··· Teks Bacaan

Biji kacang hijau memiliki kecepatan imbibisi paling tinggi pada larutan Sukrosa 1
M pada suhu kamar. Biji jagung kering memiliki kecepatan imbibisi paling tinggi
pada larutan sukrosa 0,75 M dengan temperatur 40°C. Sedangkan pada biji jagung
kering yang lain kecepatan imbibisi yang paling tinggi adalah pada larutan akuades
60°C, hal ini bisa jadi disebabkan oleh kondisi dari biji jagungnya yang berbeda serta
bisa jadi disebabkan oleh kondisi teknis ketika memberikan perlakuan seperti ketika
mengambil biji dari tabung reaksi lalu diletakkan pada tissue, bisa jadi salah satu
sampel terlalu lama atau terlalu cepat ketika diletakkan di atas tissue sehingga
mempengaruhi berat akhir dari biji. Pada 2 kelompok selanjutnya menggunakan biji
kedelai namun memiliki perbedaan yaitu pada biji kedelai kelompok 7 kecepatan
imbibisi tertinggi adalah pada sukrosa 0,75M pada suhu 60°C. Sedangkan biji
kedelai kelompok 8 kecepatan imbibisi tertinggi adalah pada akuades 40°C.

······
··· Data yang Diberikan

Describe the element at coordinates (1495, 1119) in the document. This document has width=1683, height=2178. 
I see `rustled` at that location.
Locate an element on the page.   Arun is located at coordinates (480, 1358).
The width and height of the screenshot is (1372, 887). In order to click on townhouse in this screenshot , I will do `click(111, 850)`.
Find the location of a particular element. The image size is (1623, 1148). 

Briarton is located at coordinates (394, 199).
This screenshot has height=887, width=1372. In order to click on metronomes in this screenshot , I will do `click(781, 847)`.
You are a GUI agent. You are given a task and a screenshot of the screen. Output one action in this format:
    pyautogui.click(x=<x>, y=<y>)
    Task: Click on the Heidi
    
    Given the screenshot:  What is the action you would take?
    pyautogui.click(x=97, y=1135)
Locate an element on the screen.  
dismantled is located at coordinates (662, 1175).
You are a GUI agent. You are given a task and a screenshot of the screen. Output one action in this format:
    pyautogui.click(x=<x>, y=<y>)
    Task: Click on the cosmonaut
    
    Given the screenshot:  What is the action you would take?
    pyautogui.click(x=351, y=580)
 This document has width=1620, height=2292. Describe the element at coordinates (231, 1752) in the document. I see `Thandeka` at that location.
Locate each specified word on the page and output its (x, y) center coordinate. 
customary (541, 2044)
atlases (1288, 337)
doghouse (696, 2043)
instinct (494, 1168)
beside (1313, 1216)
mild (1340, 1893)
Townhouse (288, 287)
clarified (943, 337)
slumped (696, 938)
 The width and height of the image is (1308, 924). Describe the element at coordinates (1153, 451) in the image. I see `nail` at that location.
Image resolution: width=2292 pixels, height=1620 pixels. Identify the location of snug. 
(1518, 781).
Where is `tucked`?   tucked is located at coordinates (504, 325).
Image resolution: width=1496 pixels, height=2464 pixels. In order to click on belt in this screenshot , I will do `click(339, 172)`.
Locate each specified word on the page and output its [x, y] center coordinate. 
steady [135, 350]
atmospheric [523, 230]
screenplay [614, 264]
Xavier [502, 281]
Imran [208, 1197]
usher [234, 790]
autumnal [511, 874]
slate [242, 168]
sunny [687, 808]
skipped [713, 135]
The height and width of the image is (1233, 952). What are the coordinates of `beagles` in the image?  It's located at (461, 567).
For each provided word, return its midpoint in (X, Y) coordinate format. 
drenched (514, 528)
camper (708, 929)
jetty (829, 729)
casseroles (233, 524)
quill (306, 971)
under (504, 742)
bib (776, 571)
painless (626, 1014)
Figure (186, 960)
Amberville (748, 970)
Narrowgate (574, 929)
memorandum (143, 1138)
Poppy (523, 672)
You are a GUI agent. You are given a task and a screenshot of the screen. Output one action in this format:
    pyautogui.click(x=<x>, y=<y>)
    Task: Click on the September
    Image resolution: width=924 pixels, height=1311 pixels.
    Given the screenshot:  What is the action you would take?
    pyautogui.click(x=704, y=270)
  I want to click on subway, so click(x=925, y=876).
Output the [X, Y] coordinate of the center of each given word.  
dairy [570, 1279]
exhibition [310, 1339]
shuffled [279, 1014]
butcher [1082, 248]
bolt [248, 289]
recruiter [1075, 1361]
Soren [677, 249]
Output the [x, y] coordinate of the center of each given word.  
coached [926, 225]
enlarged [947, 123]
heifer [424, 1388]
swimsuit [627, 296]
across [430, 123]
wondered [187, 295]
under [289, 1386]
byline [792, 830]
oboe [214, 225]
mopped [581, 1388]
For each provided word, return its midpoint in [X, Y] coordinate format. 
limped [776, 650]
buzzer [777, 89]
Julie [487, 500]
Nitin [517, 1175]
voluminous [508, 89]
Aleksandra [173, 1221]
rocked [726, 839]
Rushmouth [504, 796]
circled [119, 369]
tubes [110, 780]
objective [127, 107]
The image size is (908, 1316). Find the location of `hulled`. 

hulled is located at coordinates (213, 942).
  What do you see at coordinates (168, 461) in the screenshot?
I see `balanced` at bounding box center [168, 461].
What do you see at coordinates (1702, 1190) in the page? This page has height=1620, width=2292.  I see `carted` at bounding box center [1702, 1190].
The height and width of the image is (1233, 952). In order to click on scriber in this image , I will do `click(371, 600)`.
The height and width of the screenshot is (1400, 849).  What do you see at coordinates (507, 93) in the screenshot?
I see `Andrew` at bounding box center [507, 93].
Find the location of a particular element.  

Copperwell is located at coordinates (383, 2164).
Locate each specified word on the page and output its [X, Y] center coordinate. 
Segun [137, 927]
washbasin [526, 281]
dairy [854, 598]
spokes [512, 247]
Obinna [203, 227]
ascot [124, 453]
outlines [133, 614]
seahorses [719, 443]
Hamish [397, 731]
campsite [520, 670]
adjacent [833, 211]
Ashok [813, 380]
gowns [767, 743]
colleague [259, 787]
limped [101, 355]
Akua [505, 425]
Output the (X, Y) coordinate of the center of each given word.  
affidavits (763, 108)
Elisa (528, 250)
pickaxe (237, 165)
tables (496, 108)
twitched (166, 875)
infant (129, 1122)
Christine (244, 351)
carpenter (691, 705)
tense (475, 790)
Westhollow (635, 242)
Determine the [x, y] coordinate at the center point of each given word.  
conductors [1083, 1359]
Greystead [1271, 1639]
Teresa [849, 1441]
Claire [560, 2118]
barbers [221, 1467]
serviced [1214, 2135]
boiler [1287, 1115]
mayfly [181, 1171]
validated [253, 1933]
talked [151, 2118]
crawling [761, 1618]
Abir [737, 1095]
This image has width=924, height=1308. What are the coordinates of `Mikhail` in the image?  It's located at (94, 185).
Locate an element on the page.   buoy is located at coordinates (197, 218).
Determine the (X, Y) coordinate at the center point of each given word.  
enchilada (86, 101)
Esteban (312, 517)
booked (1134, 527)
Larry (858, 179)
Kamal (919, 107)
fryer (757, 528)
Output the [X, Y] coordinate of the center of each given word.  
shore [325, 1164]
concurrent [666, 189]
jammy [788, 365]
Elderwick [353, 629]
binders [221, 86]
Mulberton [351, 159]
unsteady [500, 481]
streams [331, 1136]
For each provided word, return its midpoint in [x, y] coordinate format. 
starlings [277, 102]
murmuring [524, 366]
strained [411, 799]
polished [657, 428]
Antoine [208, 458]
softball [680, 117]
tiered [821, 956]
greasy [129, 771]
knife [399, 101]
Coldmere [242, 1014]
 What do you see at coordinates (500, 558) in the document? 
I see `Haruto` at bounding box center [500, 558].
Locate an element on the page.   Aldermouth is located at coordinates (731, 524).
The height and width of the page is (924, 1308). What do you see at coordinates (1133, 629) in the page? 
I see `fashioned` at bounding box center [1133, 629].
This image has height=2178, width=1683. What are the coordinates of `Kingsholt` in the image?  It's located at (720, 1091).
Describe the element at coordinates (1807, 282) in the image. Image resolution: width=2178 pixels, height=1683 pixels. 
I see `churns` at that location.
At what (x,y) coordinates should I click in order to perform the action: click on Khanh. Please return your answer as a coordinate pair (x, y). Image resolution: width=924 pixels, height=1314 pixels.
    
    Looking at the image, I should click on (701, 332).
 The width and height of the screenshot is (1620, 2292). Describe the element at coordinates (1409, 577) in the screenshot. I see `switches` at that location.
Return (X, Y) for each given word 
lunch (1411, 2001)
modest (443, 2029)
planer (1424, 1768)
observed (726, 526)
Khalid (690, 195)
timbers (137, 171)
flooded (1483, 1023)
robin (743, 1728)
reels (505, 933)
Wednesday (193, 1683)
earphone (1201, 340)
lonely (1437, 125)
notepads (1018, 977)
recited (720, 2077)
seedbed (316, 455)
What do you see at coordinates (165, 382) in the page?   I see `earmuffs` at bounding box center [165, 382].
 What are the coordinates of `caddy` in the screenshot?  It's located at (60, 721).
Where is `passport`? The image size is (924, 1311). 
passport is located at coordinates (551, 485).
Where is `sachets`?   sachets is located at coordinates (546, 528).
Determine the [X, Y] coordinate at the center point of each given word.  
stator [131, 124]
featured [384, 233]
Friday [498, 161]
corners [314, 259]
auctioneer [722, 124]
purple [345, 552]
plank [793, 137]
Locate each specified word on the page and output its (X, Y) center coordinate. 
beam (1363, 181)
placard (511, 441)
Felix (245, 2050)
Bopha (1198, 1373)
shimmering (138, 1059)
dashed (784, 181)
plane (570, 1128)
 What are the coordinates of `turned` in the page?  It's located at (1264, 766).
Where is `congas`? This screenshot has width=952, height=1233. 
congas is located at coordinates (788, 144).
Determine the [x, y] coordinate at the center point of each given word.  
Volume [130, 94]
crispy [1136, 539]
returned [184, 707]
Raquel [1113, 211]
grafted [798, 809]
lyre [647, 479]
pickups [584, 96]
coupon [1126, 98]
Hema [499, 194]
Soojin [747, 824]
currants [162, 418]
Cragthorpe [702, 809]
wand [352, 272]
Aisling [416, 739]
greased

······

Tampilkan kembali seluruh teks bacaan tentang kecepatan imbibisi biji tanpa mengubah apa pun.

Biji kacang hijau memiliki kecepatan imbibisi paling tinggi pada larutan Sukrosa 1
M pada suhu kamar. Biji jagung kering memiliki kecepatan imbibisi paling tinggi
pada larutan sukrosa 0,75 M dengan temperatur 40°C. Sedangkan pada biji jagung
kering yang lain kecepatan imbibisi yang paling tinggi adalah pada larutan akuades
60°C, hal ini bisa jadi disebabkan oleh kondisi dari biji jagungnya yang berbeda serta
bisa jadi disebabkan oleh kondisi teknis ketika memberikan perlakuan seperti ketika
mengambil biji dari tabung reaksi lalu diletakkan pada tissue, bisa jadi salah satu
sampel terlalu lama atau terlalu cepat ketika diletakkan di atas tissue sehingga
mempengaruhi berat akhir dari biji. Pada 2 kelompok selanjutnya menggunakan biji
kedelai namun memiliki perbedaan yaitu pada biji kedelai kelompok 7 kecepatan
imbibisi tertinggi adalah pada sukrosa 0,75M pada suhu 60°C. Sedangkan biji
kedelai kelompok 8 kecepatan imbibisi tertinggi adalah pada akuades 40°C.